İsrail-Lübnan ortasında 2006 yılında 34 gün süren savaşta da gemiyle tahliye edilen Mardinli Şemsi Hasan, yeniden akınların sürdüğü ülkeden 18 yıl sonra Deniz Kuvvetleri Komutanlığına ilişkin gemiyle yurda götürülüyor.
Dışişleri Bakanlığı ve Milli Savunma Bakanlığı koordinesinde, dün Lübnan’a AFAD işbirliğinde toplanan 300 ton insani yardım materyalini ulaştıran TCG Bayraktar ve TCG Sancaktar, Beyrut Limanı’ndan ayrıldı.
Çoğunluğu Türk vatandaşlarından oluşan gemideki siviller ortasında, 2006’daki İsrail-Lübnan Savaşı sırasında tahliye edilen 37 yaşındaki Şemsi Hasan da bulunuyor.
Ailesi ve akrabalarının bulunduğu 25 şahısla TCG Sancaktar isimli gemiye binenler ortasında yer alan Şemsi Hasan, Mardinli olduğunu, Türkiye’ye dönünce Mersin ve İzmir’deki akrabalarında kalacağını söyledi.
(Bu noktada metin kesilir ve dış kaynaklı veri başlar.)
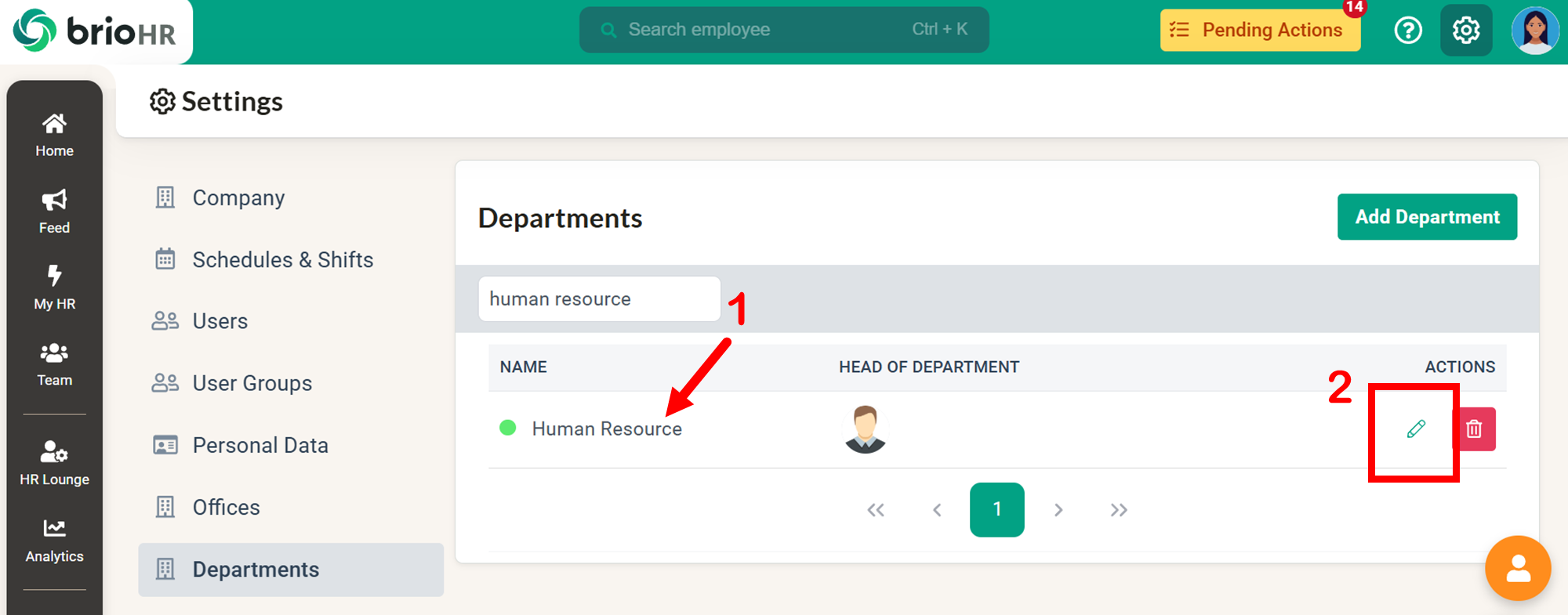Open Analytics in the sidebar

click(x=54, y=540)
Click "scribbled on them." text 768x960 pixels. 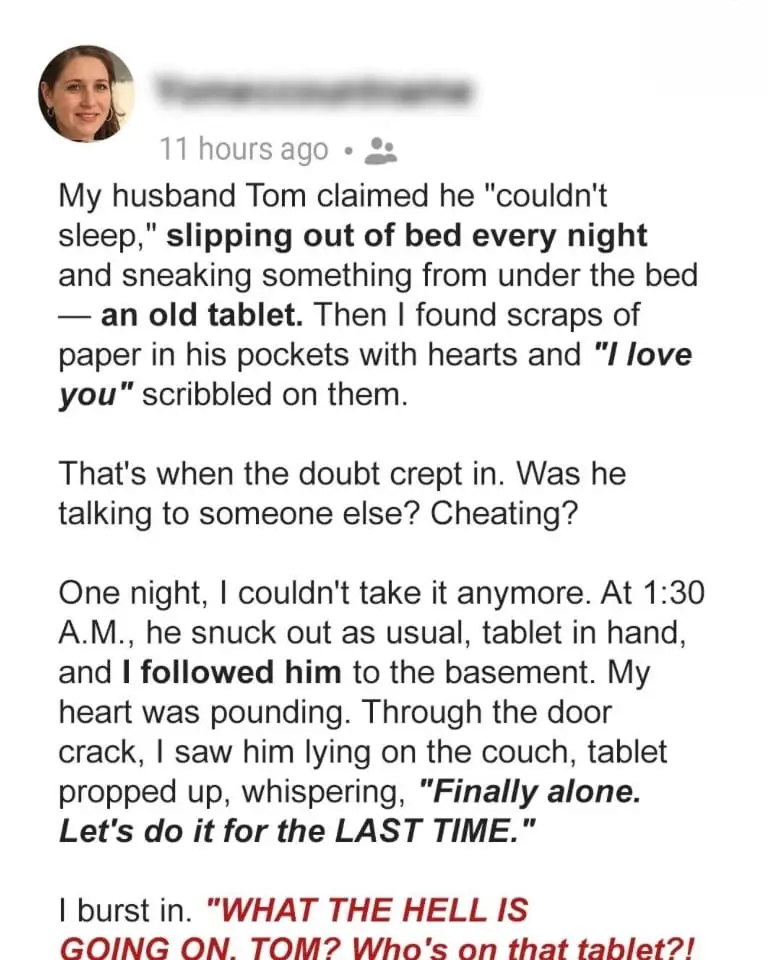(276, 393)
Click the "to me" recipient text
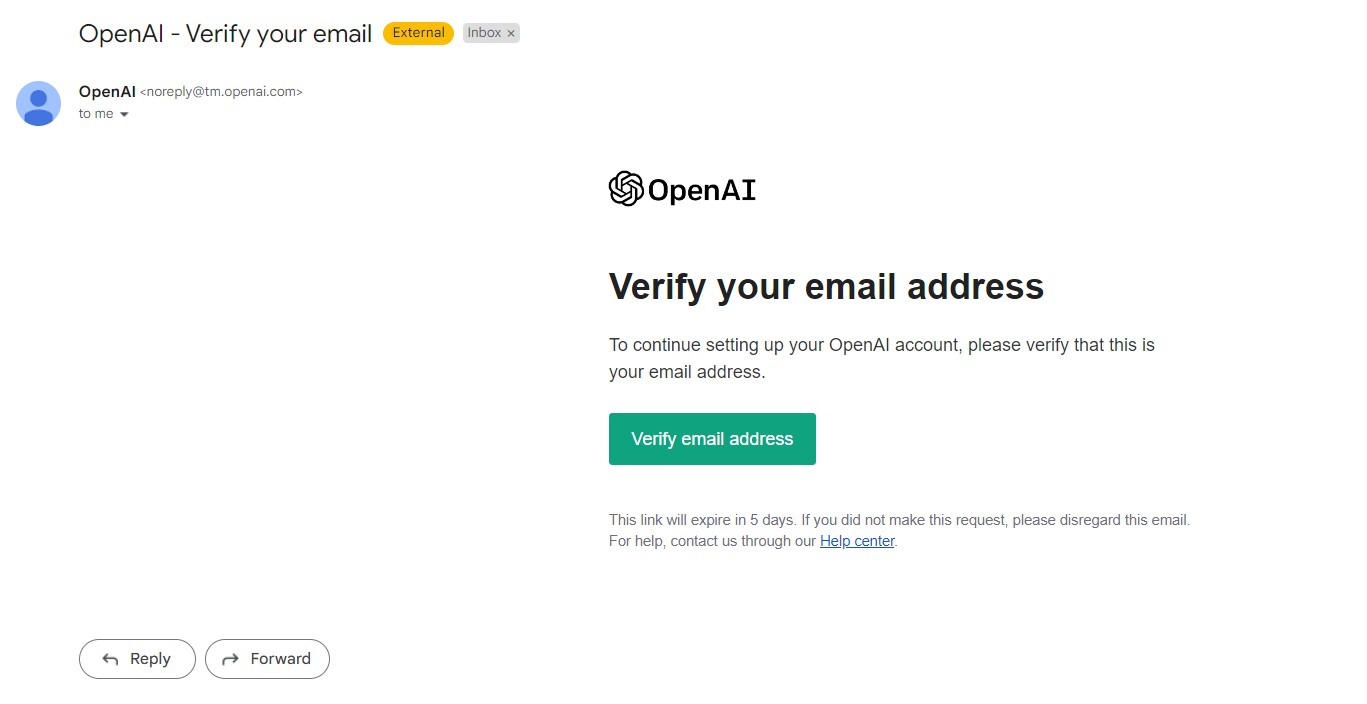This screenshot has width=1367, height=704. (96, 114)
“O GÜN BİR GEMİ VARDI, ARTIK İKİ”
Günlerdir çok zorluk çektiklerini, akınlar nedeniyle kaygıyla yaşadıklarını anlatan Hasan, “Her gün bomba sesleriyle uyuyup uyanıyorduk. En çok çocuklar için endişelendik. O yüzden Türkiye’den, devletimizden yardım istedik, çok şükür geldi” dedi.
Hasan, İsrail-Lübnan Savaşı’nda 2006’da da Lübnan’dan ayrılmak zorunda kaldıklarını belirterek, “2006’da da İsrail buraya geldi, savaş açtı, yaşadım ikisini de. O vakit da Mersin’e gittik. O vakit bir gemi vardı, artık iki gemi” tabirini kullandı.
İsrail’in hücumlarında ağabeyi ve ablasının konutlarının ziyan gördüğünü lisana getiren Hasan, “Çok şükür sıhhatimiz yerinde, diğer bir şey değerli değil” diye konuştu.
“ÇOCUKLAR BOMBA SESLERİNİ DUYUYORDU”
Gemiye alınanlardan 40 yaşındaki Arif Çelik, Mardinli olduğunu, eşi, 4 çocuğu ve babasıyla Türkiye’ye döneceğini tabir etti. Lübnan’da tesisatçılık yaptığını belirten Çelik, yıllardır hoş bir biçimde yaşadığı ülkenin berbat durumda olduğunu anlattı.
Evlerini kapatmak zorunda kaldıklarını lisana getiren Çelik, “Arabaları, her şeyi, rızkımızı bıraktık. Artık Türkiye’ye gidiyoruz, Allah razı olsun. 4 çocuğumla Türkiye’ye gideceğim. Burada çalışıyorduk, işimiz hoştu. Burada her şeyimiz bitmiş. Bizim bulunduğumuz yerde her gün çocuklar bombaların seslerini duyuyordu. Biz de Türkiye’ye gitmek için bekliyorduk. Çocuklarım olağan uçak geçince bile korkuyor” tabirlerini kullandı.
Türkiye’de hiçbir şeyinin olmadığını tabir eden Çelik, her şeyi geride bıraktıklarını ve çocukları için Lübnan’dan ayrıldığını belirtti.
EŞİNİ BIRAKIP AYRILDI
Nesrin Efetürk, 3 çocuğuyla Lübnan’dan ayrıldığını, eşinin ise ülkede kaldığını lisana getirdi.
İsrail’in taarruzları nedeniyle çok makus günler yaşadıklarını anlatan 29 yaşındaki Efetürk, “Çok şey yaşadık, dehşet, gerilim. Seslerden yemek yemiyorduk. Çocuklar, uçak, bomba seslerinden çok korkuyordu. Yani hayatımız çok zordu” dedi.
2006’DA DA TAHLİYE OPERASYONU
– Lübnan’dan 2006 yılında da tahliye gerçekleştirilmişti
Türkiye, 2006 yılında 34 gün süren İsrail-Lübnan Savaşı’nda da Türk vatandaşlarının tahliyesini gerçekleştirmişti.
Genelkurmay Başkanlığı ve Dışişleri Bakanlığı’nın tertibiyle 23 Temmuz 2006’da Deniz Kuvvetleri Komutanlığına ilişkin TCG İskenderun; TCG Gelibolu ve TCG Bartın gemilerinin refakatinde Beyrut Limanı’na ulaşmıştı.
TCG İskenderun, 12 saat süren süreçlerden sonra 1100’e yakın vatandaş ile Türkiye’ye dönmüştü.